(Entries taken from a collection)
--- START ---
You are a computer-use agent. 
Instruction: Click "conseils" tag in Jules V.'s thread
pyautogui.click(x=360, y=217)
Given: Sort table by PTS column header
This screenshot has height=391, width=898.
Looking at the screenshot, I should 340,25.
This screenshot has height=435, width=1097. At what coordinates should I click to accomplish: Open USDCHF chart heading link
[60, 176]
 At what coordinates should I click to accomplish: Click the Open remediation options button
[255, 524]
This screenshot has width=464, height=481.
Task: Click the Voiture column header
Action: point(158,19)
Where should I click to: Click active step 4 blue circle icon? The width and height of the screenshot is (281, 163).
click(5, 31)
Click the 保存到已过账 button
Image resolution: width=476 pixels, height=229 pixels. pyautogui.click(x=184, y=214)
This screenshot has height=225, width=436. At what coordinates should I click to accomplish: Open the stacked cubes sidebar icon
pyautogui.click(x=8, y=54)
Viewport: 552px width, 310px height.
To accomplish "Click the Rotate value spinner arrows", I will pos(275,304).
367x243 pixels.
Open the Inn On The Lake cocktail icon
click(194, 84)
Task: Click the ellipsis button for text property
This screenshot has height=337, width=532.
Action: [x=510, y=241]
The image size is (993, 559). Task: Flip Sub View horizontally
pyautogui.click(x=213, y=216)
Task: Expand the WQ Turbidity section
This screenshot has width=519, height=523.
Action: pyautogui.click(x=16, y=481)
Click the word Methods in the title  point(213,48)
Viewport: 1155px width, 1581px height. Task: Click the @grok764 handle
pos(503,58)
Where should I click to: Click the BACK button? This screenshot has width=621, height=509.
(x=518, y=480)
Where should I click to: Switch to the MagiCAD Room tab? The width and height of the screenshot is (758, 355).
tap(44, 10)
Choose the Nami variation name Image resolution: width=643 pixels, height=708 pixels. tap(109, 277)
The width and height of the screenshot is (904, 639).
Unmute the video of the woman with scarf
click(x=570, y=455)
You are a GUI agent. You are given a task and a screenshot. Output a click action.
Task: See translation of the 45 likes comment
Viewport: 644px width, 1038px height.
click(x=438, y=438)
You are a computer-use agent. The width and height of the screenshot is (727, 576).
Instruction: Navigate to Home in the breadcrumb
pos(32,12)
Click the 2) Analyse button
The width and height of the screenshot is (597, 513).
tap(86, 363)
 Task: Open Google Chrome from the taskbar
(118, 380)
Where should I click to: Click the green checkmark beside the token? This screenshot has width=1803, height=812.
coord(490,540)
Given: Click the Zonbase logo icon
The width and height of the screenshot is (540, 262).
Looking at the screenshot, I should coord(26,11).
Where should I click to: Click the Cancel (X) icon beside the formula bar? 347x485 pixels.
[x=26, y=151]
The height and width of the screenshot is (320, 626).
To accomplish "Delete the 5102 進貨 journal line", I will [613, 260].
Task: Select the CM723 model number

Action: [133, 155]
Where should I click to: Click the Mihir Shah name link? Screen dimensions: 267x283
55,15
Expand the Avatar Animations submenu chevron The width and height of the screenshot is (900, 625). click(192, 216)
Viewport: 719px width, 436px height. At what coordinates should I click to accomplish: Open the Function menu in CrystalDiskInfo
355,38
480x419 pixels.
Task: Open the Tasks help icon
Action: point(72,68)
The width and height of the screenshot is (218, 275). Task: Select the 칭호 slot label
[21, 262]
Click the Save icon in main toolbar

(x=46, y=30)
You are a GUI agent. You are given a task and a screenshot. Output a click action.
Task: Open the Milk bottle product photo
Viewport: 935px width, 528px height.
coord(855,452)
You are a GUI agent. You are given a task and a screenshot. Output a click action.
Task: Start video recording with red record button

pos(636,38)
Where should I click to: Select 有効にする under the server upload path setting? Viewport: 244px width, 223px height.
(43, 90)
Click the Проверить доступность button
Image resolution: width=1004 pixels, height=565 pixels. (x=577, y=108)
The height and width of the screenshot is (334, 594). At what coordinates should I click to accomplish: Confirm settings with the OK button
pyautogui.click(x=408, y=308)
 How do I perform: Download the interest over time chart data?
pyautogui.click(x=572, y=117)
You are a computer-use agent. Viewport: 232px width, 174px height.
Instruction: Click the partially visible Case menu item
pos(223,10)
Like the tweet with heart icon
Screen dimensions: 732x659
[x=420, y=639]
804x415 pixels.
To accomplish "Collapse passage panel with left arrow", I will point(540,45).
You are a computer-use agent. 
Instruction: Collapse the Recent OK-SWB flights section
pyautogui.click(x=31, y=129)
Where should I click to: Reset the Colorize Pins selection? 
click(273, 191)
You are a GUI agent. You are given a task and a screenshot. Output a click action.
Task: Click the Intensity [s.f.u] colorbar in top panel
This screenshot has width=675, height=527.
--- END ---
Each line carrying the string "will" should be copied out from the entries.

Solution
To accomplish "Click the Rotate value spinner arrows", I will pos(275,304).
To accomplish "Delete the 5102 進貨 journal line", I will [613, 260].
To accomplish "Collapse passage panel with left arrow", I will point(540,45).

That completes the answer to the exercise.